Luciano Spalletti (Ansa)
Luciano Spalletti (Ansa)

Napoli, 21 dicembre 2021 - Battere lo Spezia nella gara in programma mercoledì 22 dicembre alle 20:45 per ritrovare il successo al Maradona, per chiudere in bellezza il girone di andata e soprattutto per dare continuità al pesantissimo (e contestatissimo) successo sul Milan: è proprio da questo punto che comincia la consueta conferenza stampa della vigilia di Luciano Spalletti.

"Una decisione ineccepibile"

"Quello fischiato a Giroud e che ha quindi condotto all'annullamento della rete di Kessié a caldo per molti era un fuorigioco dubbio, ma a mente fredda tutti, tra addetti ai lavori e non, si sono trovati d'accordo con la decisione dell'arbitro Massa: una presa di posizione che parla anche per me". Neanche una vittoria così importante e il conseguente ritorno del Napoli al secondo posto in classifica hanno tuttavia restituito il pieno sorriso a uno spogliatoio ancora faldiciato dalle assenze. "Sappiamo della positività al Covid di Insigne ed è sempre un grande dispiacere non avere a disposizione giocatori così importanti: chi ci sarà dovrà comunque dare il massimo in una partita che si preannuncia durissima e per farlo sarà necessario dimenticarsi del successo di Milano". Proprio nel capoluogo lombardo, in occasione del match con l'Inter, si registra di fatto l'ultima apparizione finora di Osimhen, che oggi ha ribadito - casomai ce ne fosse ancora bisogno - il desiderio di partecipare alla Coppa d'Africa: un'insidia ulteriore sul cammino del Napoli. "Prendere eventuali decisioni sulla regolarità di questa competizione in piena pandemia non spetta a me: posso solo limitarmi a dire che in quel periodo non vedrò nello spogliatoio delle autentiche colonne della squadra e che quindi ci mancheranno dei punti di riferimento fondamentali".

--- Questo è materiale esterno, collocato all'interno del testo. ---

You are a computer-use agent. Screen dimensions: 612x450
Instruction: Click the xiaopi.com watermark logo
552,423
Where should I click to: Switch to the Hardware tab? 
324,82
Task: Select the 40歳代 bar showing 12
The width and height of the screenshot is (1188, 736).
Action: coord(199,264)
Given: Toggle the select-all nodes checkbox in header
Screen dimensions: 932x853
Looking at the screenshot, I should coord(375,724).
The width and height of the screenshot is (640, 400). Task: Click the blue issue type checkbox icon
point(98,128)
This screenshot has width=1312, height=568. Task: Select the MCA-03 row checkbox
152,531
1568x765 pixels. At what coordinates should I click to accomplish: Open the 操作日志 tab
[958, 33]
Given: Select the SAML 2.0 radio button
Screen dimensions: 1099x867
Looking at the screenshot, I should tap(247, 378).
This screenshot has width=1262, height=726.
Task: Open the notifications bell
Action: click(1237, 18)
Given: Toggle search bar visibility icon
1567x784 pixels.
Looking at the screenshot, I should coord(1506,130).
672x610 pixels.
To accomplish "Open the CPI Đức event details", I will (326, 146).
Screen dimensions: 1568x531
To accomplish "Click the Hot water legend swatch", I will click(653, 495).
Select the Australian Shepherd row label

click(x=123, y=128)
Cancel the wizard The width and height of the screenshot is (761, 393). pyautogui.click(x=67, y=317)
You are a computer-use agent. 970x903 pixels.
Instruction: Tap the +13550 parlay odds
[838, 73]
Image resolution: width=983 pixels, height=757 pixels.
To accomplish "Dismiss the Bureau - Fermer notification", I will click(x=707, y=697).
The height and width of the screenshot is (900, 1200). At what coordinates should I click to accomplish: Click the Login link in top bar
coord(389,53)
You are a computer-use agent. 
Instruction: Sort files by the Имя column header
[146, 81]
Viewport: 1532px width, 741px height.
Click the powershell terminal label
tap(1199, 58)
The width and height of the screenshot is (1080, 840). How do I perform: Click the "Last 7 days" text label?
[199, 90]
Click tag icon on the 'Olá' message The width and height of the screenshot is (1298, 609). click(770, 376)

La rivincita dei comprimari

Prima di qualsiasi ragionamento futuro c'è però da superare senza troppe ansie l'ostacolo Spezia. "Vogliamo tornare a vincere anche in casa ma non sarà semplice: nell'ultimo match, quello contro l'Empoli, per esempio ho avuto un'ottima impressione dai liguri". Per evitare brutte sorprese Spalletti potrà contare anche su diversi comprimari che pian piano si stanno ritagliando un ruolo di rilievo nel Napoli. "Juan Jesus sta crescendo tanto, ma preferisco non concentrarmi sui singoli altrimenti bisognerebbe mettere in evidenza anche le prestazioni di Petagna, Anguissa o Lozano. Per non parlare di Lobotka, che si sta rivelando un regista molto forte: senza dimenticare che in quel ruolo possiamo schierare anche Fabian Ruiz quando ovviamente è a disposizione".